Large Scale Spectrophotometric Relative Flux Calibration for the Roman High Latitude Wide Area Survey

TL;DR

This paper develops a simplified, high-precision relative flux calibration method for the Roman HLWAS spectroscopic data, achieving residuals below 1.5 mmag and adaptable to imaging surveys.

Contribution

It introduces a new calibration model with independent flat fields and wavelength-dependent throughput components, enhancing calibration accuracy and flexibility.

Findings

Residual calibration errors less than 1.5 mmag

Optimal dither range identified as 50-240"

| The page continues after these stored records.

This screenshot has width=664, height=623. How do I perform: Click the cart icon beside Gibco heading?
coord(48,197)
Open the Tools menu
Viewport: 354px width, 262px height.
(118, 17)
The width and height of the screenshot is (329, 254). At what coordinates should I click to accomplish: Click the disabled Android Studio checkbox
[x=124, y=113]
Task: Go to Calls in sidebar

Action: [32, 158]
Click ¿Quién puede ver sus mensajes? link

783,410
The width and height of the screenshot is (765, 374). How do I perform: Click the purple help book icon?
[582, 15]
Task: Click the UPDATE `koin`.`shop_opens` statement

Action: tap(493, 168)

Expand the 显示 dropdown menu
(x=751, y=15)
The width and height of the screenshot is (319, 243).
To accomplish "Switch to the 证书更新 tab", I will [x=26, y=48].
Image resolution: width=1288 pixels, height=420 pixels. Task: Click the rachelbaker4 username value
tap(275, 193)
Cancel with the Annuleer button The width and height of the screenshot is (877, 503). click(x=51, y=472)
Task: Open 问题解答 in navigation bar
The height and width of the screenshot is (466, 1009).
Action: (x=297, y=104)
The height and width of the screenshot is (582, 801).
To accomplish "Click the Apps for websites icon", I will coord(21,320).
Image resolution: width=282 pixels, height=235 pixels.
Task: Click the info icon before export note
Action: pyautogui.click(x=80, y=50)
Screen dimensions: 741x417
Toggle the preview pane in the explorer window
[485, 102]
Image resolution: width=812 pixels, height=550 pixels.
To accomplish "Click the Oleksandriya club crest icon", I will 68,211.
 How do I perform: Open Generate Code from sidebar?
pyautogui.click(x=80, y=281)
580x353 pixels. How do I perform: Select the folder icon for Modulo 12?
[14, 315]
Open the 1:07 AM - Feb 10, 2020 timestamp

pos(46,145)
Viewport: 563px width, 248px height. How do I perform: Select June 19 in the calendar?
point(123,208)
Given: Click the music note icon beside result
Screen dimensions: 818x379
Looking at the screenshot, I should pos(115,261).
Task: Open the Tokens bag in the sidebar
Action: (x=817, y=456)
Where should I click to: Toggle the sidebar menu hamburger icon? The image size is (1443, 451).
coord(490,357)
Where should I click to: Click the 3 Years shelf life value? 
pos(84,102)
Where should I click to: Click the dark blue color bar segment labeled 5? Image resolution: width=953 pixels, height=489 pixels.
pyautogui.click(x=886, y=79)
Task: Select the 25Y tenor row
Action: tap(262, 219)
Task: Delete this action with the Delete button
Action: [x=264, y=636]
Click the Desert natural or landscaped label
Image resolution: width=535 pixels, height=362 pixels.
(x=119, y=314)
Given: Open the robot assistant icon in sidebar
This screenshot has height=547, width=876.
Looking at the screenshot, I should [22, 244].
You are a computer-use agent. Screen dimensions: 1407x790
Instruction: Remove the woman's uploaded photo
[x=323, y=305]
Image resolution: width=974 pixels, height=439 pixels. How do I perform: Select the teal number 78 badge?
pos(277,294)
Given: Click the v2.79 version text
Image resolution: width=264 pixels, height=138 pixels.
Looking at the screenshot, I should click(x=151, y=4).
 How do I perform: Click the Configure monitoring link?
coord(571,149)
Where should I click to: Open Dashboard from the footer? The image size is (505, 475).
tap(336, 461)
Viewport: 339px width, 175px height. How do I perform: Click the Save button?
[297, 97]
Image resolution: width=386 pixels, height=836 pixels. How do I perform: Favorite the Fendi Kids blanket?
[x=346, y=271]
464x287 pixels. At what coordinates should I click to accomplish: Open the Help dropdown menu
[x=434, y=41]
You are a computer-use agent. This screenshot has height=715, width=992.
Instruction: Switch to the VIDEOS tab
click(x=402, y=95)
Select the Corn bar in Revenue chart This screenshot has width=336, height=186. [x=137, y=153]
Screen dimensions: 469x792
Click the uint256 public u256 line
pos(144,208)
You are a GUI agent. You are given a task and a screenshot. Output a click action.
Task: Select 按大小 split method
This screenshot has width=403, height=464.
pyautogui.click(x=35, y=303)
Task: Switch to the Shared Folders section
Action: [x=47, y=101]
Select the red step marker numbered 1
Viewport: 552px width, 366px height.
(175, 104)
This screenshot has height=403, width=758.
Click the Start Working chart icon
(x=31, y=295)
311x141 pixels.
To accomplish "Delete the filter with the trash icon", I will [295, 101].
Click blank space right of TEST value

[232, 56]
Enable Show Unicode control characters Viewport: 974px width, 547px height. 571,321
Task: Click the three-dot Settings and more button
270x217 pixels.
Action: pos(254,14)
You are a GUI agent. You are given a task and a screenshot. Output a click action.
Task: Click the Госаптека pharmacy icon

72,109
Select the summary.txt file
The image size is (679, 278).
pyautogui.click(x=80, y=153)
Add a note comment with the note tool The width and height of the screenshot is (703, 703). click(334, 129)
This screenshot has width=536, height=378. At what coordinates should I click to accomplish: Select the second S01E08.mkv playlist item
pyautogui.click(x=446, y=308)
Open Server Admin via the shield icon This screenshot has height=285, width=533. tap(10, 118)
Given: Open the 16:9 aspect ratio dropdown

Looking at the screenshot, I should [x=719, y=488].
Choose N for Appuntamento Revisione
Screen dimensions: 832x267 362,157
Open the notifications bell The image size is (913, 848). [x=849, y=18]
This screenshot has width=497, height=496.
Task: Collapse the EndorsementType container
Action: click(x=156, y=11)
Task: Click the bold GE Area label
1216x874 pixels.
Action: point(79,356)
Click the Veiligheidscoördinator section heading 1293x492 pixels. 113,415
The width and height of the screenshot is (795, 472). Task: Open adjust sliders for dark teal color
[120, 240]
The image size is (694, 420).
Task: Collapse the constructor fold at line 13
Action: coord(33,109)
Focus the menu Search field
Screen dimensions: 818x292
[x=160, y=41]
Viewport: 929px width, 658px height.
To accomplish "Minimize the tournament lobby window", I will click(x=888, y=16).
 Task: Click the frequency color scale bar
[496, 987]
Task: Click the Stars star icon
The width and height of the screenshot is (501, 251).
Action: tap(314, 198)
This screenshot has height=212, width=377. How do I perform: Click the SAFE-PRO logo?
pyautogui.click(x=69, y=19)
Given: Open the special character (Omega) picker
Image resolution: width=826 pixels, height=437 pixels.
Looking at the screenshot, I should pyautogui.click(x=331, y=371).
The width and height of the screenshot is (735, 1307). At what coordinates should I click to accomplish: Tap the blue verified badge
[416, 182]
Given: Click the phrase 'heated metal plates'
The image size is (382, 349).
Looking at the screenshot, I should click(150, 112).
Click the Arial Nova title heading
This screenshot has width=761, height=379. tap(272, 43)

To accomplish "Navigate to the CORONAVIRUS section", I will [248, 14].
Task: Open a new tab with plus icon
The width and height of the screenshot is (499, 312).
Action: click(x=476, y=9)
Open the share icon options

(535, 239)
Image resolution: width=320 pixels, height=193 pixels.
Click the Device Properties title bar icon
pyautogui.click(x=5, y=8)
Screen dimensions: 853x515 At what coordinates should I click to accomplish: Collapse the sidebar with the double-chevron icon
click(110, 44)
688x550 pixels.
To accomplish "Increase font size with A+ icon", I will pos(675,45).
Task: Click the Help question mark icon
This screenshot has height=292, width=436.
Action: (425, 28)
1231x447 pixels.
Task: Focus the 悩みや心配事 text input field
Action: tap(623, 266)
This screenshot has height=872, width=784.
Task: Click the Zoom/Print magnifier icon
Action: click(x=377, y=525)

Methodology adaptable to imaging surveys

Abstract

We consider the application of a ubercalibration-like relative flux calibration to the grism observations of the Roman High Latitude Wide Area Survey (HLWAS). We propose a simplified model of the calibration with an independent flat field for each detector in each exposure of the focal plane. In addition, we include two wavelength dependent components: a single wavelength throughput curve, modulated by a simple parabolic model for the throughput as a function of a source's focal plane position. We consider the impact of the dither scale, as well as the calibrator magnitude cuts. We show that the width of the calibration residuals can be reduced to less than 1.5 mmag, or 0.15% in flux, within the optimal dither range 50-240". This wide range allows for significant flexibility in optimising other parts of the observing program without diminishing the effectiveness of the relative flux calibration. We also discuss some improvements to the methodology that must be strongly considered before the calibration can be applied to real data. Finally, although we focused on spectroscopic component of the HLWAS here, our formalism and results should carry over to the imaging surveys as well.